What is expected → Each line in the data holding "resolution" should be listed.
Segment Open
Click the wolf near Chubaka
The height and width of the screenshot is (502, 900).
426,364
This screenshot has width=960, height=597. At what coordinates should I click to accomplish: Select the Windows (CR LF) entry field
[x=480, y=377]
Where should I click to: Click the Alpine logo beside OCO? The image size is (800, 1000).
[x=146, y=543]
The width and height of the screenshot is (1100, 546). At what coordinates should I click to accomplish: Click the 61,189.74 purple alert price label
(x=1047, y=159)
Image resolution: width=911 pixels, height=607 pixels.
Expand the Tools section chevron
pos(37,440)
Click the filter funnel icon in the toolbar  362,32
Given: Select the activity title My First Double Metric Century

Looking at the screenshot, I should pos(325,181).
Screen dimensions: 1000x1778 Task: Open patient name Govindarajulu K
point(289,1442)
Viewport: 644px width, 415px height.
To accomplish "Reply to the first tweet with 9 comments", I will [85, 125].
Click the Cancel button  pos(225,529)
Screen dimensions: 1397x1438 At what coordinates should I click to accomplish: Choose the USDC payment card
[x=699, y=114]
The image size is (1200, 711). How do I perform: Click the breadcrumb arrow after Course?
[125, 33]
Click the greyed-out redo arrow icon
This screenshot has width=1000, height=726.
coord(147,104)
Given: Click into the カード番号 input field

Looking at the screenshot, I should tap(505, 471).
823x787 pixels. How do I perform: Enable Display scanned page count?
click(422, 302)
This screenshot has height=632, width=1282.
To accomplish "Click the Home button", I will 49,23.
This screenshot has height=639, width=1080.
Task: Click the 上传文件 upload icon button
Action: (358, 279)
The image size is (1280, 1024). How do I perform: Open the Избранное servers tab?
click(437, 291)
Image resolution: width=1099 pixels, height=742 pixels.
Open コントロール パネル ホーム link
Segment Closed
Response below →
Image resolution: width=911 pixels, height=607 pixels.
Image resolution: width=1099 pixels, height=742 pixels.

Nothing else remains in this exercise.